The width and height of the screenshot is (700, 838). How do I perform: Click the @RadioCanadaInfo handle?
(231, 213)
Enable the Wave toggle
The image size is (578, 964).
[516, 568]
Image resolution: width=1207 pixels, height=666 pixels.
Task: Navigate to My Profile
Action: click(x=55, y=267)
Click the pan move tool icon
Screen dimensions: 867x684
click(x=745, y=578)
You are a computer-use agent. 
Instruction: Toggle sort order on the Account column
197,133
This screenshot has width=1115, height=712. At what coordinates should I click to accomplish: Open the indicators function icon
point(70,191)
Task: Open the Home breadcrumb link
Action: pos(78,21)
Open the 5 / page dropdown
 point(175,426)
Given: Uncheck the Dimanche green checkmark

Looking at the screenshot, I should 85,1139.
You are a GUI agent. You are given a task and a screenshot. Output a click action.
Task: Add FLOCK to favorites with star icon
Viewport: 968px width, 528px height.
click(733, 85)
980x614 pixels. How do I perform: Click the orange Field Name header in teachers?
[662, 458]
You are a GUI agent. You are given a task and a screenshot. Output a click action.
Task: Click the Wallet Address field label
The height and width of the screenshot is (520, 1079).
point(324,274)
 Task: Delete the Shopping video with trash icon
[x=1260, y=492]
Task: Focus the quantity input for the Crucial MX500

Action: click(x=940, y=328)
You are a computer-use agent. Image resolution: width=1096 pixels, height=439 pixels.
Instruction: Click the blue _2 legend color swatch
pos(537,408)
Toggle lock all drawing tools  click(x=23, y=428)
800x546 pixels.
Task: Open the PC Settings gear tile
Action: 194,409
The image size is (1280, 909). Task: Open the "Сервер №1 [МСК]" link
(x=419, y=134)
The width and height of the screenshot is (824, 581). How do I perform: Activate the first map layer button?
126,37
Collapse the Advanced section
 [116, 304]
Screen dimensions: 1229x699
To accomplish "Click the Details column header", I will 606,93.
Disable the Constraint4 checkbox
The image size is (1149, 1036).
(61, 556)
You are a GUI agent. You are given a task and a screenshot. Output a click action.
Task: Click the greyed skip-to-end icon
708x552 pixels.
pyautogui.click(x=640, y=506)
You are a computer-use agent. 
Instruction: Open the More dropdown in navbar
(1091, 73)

→ What you will do
Without skipping anything, transcribe every line above exactly.

→ Written response
The width and height of the screenshot is (700, 838). How do I perform: Click the @RadioCanadaInfo handle?
(231, 213)
Enable the Wave toggle
The image size is (578, 964).
[516, 568]
Image resolution: width=1207 pixels, height=666 pixels.
Task: Navigate to My Profile
Action: click(x=55, y=267)
Click the pan move tool icon
Screen dimensions: 867x684
click(x=745, y=578)
You are a computer-use agent. 
Instruction: Toggle sort order on the Account column
197,133
This screenshot has width=1115, height=712. At what coordinates should I click to accomplish: Open the indicators function icon
point(70,191)
Task: Open the Home breadcrumb link
Action: pos(78,21)
Open the 5 / page dropdown
 point(175,426)
Given: Uncheck the Dimanche green checkmark

Looking at the screenshot, I should 85,1139.
You are a GUI agent. You are given a task and a screenshot. Output a click action.
Task: Add FLOCK to favorites with star icon
Viewport: 968px width, 528px height.
click(733, 85)
980x614 pixels. How do I perform: Click the orange Field Name header in teachers?
[662, 458]
You are a GUI agent. You are given a task and a screenshot. Output a click action.
Task: Click the Wallet Address field label
The height and width of the screenshot is (520, 1079).
point(324,274)
 Task: Delete the Shopping video with trash icon
[x=1260, y=492]
Task: Focus the quantity input for the Crucial MX500

Action: click(x=940, y=328)
You are a computer-use agent. Image resolution: width=1096 pixels, height=439 pixels.
Instruction: Click the blue _2 legend color swatch
pos(537,408)
Toggle lock all drawing tools  click(x=23, y=428)
800x546 pixels.
Task: Open the PC Settings gear tile
Action: 194,409
The image size is (1280, 909). Task: Open the "Сервер №1 [МСК]" link
(x=419, y=134)
The width and height of the screenshot is (824, 581). How do I perform: Activate the first map layer button?
126,37
Collapse the Advanced section
 [116, 304]
Screen dimensions: 1229x699
To accomplish "Click the Details column header", I will 606,93.
Disable the Constraint4 checkbox
The image size is (1149, 1036).
(61, 556)
You are a GUI agent. You are given a task and a screenshot. Output a click action.
Task: Click the greyed skip-to-end icon
708x552 pixels.
pyautogui.click(x=640, y=506)
You are a computer-use agent. 
Instruction: Open the More dropdown in navbar
(1091, 73)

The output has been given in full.